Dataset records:
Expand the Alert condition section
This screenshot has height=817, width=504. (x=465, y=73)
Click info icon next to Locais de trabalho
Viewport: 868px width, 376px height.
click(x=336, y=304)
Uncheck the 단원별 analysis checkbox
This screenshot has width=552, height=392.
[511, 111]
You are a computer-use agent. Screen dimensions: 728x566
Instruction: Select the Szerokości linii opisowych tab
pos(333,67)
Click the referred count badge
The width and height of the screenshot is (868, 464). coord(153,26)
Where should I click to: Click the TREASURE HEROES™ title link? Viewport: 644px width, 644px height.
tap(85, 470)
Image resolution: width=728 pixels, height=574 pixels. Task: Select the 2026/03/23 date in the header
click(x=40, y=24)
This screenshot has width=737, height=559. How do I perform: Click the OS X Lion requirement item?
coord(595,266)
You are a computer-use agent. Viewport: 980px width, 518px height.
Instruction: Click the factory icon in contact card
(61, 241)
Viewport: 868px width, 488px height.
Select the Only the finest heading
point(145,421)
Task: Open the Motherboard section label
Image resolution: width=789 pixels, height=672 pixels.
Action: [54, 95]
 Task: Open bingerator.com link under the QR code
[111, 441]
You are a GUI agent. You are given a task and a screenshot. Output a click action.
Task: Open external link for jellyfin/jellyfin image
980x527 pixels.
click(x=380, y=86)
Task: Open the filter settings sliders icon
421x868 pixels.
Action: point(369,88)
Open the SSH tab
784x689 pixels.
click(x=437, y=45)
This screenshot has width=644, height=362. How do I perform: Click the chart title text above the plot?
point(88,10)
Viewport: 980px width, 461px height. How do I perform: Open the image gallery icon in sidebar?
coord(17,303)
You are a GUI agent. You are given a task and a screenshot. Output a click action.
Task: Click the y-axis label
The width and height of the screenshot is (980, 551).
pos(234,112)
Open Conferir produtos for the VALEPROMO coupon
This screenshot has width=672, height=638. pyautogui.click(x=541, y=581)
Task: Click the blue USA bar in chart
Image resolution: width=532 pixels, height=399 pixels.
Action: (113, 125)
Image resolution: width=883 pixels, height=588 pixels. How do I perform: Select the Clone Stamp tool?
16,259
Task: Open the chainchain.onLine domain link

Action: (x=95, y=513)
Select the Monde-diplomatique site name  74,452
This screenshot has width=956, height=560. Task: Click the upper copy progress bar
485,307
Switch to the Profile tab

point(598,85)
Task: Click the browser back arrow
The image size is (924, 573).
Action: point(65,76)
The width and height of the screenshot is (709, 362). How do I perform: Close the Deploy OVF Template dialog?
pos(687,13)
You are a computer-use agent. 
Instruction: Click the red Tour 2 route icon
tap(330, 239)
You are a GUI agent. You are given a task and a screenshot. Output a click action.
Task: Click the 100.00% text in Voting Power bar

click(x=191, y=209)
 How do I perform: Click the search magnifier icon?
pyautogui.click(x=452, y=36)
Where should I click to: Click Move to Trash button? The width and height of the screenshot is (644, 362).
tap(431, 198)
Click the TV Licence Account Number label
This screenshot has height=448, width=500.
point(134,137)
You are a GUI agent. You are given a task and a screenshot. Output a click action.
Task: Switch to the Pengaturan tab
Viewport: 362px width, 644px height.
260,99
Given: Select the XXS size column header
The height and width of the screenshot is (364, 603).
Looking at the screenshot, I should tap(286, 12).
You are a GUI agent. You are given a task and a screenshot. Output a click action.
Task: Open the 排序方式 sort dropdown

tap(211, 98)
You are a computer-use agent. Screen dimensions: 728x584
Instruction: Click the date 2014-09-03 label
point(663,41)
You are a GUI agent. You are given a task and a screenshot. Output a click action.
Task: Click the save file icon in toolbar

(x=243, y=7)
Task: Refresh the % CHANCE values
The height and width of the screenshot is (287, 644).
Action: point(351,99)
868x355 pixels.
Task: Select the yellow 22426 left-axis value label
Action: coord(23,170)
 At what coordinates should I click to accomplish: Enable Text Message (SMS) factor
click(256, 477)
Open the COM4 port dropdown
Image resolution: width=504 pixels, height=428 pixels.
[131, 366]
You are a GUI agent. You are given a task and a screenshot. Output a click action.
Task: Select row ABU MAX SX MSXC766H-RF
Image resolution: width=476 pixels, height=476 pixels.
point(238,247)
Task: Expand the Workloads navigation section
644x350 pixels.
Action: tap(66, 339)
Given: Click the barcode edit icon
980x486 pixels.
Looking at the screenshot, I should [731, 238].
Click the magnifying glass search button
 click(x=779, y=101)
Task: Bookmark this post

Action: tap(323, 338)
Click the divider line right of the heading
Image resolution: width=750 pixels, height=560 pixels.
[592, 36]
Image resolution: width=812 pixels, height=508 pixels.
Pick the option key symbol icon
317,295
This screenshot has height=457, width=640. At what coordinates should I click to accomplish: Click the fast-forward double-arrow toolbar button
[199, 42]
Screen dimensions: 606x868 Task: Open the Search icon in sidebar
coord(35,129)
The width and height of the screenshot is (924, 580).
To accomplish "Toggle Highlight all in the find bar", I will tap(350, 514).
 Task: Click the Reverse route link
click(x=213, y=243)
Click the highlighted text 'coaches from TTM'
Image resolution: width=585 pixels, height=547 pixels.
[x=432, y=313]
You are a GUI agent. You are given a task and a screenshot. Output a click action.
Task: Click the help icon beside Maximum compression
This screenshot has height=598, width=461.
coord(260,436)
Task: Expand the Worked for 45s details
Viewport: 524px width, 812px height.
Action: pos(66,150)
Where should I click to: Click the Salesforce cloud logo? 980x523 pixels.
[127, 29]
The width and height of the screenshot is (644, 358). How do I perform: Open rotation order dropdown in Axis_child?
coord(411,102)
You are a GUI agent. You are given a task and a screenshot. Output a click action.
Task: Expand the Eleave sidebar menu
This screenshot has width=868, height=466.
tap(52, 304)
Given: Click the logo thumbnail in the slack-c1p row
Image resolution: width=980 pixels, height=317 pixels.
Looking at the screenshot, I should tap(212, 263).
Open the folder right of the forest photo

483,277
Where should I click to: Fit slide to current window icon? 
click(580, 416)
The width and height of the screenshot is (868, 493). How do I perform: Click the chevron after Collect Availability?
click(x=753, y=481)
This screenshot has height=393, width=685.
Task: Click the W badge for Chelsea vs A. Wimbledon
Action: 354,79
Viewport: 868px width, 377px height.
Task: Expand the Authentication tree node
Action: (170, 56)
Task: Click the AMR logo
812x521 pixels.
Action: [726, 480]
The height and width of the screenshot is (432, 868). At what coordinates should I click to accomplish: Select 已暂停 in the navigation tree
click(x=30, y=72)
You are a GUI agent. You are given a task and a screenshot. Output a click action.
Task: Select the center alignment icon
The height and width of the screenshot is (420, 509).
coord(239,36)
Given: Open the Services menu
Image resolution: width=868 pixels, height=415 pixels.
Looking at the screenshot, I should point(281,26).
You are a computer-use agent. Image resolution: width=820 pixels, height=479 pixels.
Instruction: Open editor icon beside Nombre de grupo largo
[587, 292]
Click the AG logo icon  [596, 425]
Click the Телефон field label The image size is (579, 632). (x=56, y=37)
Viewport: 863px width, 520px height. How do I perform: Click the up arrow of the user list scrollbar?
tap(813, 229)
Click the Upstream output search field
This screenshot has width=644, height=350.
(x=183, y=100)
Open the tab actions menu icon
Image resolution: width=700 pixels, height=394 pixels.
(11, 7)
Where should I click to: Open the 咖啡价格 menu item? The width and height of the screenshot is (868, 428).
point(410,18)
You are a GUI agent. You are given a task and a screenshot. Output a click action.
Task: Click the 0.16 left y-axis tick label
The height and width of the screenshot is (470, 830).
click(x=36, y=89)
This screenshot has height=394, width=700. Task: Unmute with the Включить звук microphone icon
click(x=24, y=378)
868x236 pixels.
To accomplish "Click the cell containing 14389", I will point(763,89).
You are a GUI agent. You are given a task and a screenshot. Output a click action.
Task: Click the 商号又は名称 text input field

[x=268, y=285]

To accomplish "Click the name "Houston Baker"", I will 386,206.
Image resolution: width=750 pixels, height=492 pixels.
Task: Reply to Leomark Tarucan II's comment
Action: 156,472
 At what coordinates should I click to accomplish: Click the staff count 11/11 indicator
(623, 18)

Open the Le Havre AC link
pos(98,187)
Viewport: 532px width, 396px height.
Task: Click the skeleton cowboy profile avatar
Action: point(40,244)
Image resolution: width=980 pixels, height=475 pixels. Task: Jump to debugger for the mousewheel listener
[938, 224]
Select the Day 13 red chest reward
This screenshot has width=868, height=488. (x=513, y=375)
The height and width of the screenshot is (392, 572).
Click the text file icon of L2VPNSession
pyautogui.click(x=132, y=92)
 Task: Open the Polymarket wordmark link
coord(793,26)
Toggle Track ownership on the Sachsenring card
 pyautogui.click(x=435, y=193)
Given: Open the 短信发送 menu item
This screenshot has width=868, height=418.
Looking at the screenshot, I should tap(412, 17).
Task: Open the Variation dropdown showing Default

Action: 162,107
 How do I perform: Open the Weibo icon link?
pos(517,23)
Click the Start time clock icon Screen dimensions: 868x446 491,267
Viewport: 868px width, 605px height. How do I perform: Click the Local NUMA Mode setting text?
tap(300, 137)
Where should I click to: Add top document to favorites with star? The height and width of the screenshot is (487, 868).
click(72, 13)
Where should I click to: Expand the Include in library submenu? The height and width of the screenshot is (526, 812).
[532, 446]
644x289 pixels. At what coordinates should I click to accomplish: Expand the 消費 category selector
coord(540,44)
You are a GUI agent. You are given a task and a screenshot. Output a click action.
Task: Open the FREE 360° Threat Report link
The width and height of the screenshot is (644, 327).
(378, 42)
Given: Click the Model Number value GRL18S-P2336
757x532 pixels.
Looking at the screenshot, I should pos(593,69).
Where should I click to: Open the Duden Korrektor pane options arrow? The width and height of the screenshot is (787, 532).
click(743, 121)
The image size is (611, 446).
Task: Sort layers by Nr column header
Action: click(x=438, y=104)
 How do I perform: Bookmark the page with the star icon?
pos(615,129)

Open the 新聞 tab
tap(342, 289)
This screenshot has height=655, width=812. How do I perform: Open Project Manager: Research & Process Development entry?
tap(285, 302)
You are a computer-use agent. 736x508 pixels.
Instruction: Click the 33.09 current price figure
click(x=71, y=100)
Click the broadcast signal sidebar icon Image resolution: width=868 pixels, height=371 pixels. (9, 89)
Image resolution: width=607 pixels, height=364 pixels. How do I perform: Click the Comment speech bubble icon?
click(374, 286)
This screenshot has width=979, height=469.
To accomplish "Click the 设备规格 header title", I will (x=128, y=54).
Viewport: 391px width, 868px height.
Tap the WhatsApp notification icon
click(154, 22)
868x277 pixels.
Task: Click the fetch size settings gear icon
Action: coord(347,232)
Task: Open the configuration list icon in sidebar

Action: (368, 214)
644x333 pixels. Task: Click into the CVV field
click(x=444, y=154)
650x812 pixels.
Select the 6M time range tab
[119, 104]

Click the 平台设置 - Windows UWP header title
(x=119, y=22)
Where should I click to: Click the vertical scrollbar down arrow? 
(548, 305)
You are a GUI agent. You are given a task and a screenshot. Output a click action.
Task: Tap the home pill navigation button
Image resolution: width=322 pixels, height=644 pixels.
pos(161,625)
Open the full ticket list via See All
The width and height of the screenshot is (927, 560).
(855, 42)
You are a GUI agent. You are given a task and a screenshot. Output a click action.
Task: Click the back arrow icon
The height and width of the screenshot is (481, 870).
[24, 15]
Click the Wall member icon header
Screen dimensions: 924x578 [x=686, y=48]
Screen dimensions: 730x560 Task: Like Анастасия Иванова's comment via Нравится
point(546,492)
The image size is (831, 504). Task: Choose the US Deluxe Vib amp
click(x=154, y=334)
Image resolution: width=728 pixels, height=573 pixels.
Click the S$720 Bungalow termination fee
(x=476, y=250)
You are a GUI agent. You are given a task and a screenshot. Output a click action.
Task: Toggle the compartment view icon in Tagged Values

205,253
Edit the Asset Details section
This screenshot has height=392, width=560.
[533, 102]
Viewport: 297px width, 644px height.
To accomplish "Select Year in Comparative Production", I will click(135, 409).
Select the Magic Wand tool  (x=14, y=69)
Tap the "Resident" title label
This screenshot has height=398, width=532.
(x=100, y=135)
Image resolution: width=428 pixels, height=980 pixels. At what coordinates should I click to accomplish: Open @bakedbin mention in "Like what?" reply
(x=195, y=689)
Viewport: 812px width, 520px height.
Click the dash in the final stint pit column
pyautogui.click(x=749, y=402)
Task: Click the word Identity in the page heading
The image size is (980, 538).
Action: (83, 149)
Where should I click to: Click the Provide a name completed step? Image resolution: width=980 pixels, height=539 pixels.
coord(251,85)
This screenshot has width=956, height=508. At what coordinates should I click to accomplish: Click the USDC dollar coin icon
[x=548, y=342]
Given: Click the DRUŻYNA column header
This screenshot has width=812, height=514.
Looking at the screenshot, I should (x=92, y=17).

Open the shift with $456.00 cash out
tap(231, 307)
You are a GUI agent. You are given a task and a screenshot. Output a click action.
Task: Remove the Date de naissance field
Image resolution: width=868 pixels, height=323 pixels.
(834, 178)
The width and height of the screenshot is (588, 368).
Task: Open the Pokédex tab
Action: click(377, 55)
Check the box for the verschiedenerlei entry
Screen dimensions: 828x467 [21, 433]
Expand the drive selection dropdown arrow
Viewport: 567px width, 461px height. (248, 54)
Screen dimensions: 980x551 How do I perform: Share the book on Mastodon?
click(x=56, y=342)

> [EXERCISE OBJECTIVE]
Wherever the string "back" occurs in the records above, copy that line.

> [RESPONSE AREA]
Task: Click the browser back arrow
Task: Click the back arrow icon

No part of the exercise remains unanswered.